*WORK ITEM:* Looking at the listing below, give the number of lines in which the string "word" appears, and add nothing else.

____ MATERIAL PROVIDED

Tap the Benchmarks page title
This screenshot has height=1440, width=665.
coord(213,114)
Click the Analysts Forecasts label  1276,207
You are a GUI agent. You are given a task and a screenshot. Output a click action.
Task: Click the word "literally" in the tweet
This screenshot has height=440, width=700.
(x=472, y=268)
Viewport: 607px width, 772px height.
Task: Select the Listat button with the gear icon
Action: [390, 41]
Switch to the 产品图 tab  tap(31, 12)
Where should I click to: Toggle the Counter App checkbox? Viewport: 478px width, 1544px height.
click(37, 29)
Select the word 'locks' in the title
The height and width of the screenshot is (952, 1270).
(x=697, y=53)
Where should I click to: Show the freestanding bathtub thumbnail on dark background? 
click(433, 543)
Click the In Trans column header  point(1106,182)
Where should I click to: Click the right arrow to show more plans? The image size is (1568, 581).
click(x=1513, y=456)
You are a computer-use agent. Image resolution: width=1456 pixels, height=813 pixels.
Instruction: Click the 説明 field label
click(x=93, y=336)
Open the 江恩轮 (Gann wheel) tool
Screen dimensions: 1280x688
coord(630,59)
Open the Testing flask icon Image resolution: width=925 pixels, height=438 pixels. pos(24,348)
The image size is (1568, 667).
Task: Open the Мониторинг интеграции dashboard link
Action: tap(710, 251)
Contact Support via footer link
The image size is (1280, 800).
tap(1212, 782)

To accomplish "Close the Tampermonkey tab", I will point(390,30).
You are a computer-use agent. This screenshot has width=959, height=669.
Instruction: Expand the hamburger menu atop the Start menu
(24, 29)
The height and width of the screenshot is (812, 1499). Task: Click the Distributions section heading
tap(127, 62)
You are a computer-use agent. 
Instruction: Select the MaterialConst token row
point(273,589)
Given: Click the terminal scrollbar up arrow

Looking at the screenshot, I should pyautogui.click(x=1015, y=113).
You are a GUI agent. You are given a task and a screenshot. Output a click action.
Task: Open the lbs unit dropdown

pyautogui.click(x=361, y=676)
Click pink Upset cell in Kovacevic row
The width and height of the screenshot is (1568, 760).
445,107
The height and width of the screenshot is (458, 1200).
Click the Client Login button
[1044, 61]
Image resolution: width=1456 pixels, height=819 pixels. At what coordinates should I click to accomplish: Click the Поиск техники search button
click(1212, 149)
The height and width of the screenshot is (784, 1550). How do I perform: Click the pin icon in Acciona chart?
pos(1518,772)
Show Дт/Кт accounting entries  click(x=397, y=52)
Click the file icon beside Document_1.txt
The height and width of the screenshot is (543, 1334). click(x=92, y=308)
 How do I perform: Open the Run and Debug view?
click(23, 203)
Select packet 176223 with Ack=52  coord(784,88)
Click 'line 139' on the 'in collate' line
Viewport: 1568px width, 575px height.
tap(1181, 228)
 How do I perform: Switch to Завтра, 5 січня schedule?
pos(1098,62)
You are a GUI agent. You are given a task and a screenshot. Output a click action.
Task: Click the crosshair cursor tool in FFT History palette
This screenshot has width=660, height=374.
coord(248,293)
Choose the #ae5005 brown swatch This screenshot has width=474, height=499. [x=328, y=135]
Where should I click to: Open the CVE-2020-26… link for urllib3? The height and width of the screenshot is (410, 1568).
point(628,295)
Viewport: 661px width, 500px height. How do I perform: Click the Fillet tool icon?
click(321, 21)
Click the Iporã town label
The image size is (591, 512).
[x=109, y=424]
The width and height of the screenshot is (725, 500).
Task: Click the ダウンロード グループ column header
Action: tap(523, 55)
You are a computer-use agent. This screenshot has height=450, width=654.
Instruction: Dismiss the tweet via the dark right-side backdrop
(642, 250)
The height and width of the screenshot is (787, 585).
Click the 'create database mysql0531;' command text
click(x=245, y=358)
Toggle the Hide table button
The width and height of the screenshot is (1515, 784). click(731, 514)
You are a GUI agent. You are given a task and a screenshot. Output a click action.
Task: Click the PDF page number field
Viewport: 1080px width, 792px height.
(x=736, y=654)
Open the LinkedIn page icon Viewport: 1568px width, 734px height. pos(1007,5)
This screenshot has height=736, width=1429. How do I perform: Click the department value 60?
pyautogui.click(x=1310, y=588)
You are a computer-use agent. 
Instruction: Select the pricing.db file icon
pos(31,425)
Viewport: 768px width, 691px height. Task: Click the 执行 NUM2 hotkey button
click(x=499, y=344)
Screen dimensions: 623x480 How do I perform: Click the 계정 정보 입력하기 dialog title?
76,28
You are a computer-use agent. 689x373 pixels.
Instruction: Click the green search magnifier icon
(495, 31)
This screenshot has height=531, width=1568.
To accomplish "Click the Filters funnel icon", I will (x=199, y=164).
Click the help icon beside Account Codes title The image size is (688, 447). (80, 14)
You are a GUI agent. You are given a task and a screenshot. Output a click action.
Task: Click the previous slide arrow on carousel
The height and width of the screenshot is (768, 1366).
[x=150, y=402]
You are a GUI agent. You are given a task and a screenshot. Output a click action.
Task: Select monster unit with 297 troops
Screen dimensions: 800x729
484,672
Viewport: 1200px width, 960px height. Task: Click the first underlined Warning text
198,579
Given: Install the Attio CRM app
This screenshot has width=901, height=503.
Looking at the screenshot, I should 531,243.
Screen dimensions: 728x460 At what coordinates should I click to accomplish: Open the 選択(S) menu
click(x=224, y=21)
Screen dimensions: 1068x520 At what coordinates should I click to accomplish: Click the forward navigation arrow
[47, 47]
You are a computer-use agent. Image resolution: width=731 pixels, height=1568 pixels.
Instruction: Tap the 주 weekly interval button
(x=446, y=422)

________

*PROBLEM SOLUTION:* 2